3. Prime Minister Aldo Moro

In 1978, Aldo Moro was a successful Italian politician and former Prime Minister of the country. This made him a target of the Red Brigades, a left-wing paramilitary organization. The Red Brigades abducted Moro and demanded that the Italian government release 16 of their fellow revolutionaries. Despite the pleas of Moro’s family, the Italian government refused to negotiate with the Red Brigades, who they considered terrorists. Pope Paul IV even offered to take the place of the kidnapped Moro. The whole ordeal dragged on for 55 days until the exasperated and infuriated Red Brigades threw Moro in the trunk of a car and shot him ten times. Antonio Negri, the presumed leader of the Red Brigades, and several other members, were tried for the assassination but were ultimately found not guilty and the whole case is surrounded by speculation and conspiracy theories to this day.

2. The Lindbergh Baby

Perhaps the highest profile child abduction case ever occurred in 1932. Charles Lindbergh was the first man to every fly across the Atlantic Ocean and as such was an international celebrity and American hero. Unfortunately, this made him and his family a target. Lindbergh’s baby boy, Charles Jr. was kidnapped from their New Jersey home. Despite the payment of $250,000 to the alleged kidnapper, Charles Jr. was never returned. The child was found dead in May of 1932. It was not until September of 1934 that Bruno Hauptman was arrested after he was caught spending the ransom money. Despite always claiming innocence never revealing any of this accomplices, Hauptmann was convicted and executed in 1935. His guilt is questioned by some historians and journalists to this day. The Lindbergh Baby case caused a national media frenzy and led to a change in the law making kidnapping a federal offense.

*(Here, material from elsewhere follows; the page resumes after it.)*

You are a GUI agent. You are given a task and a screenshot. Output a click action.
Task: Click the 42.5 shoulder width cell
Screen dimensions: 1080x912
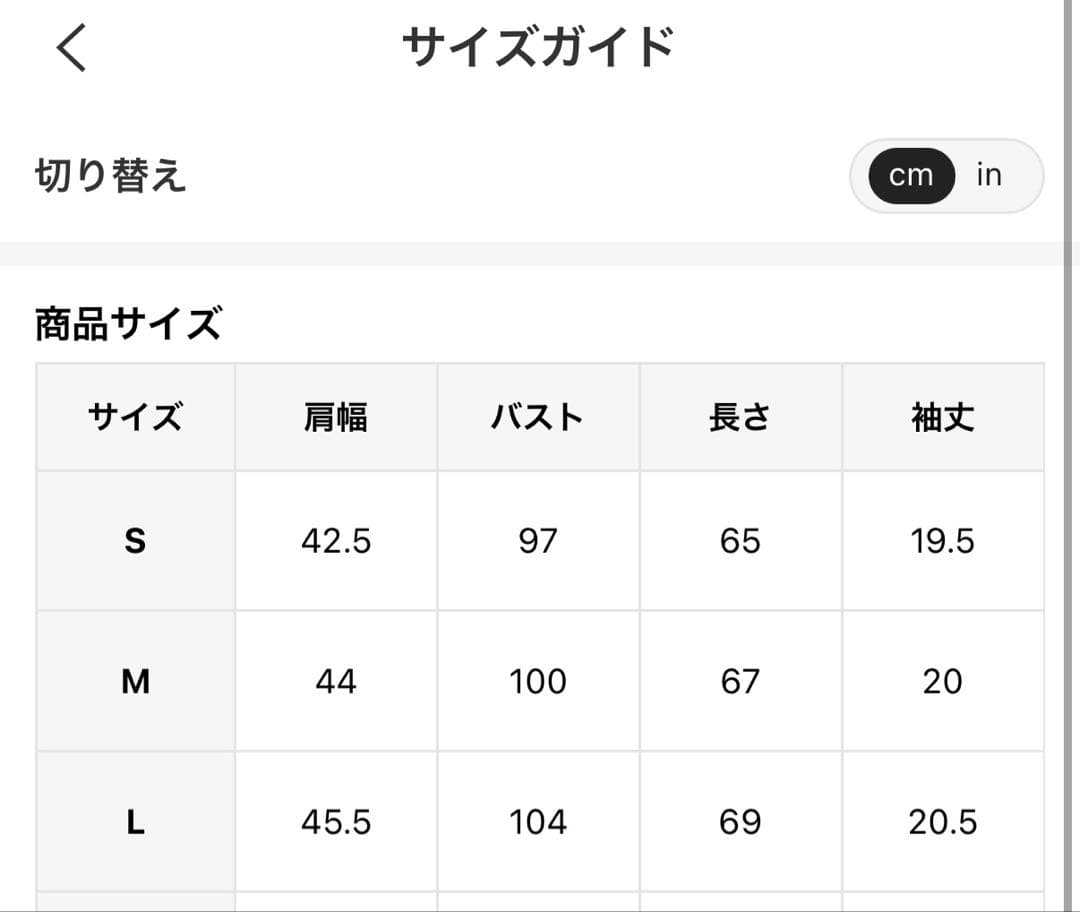click(x=336, y=541)
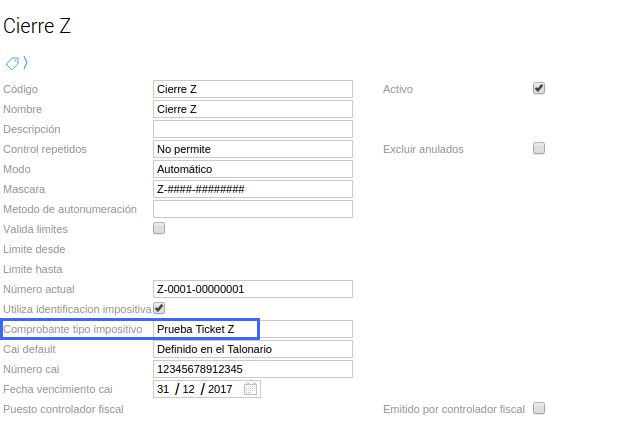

1. Amanda Berry, Gina DeJesus, and Michelle Knight

In 2002, 21-year old Michelle Knight disappeared in Cleveland. A year later, 16-year old Amanda Berry vanished. In 2004, Gina DeJesus disappeared at the tender age of 14. None of them were seen again until May 2013. In the intervening 10-or-so years the three young women were r*ped, abused, and tortured by their abductor, Ariel Castro. Castro forced the girls to have miscarriages and even killed a victim’s puppy to punish her. Despite his brutal attempts, one of the victims, Amanda Berry, did give birth to a child. The women were held in captivity by ropes and chains. One day after Castro left the house, Berry began screaming for help. Two neighbors, Angel Cordero and Charles Ramsey heard her screams and kicked a hole through a storm door and rescued Berry and her child. They then called the police who came and rescued Knight and DeJesus and arrested Castro. Castro pleaded guilty to over 900 charges and was sentenced to life imprisonment. It turned out to be a short sentence, as Castro hanged himself shortly after his trial.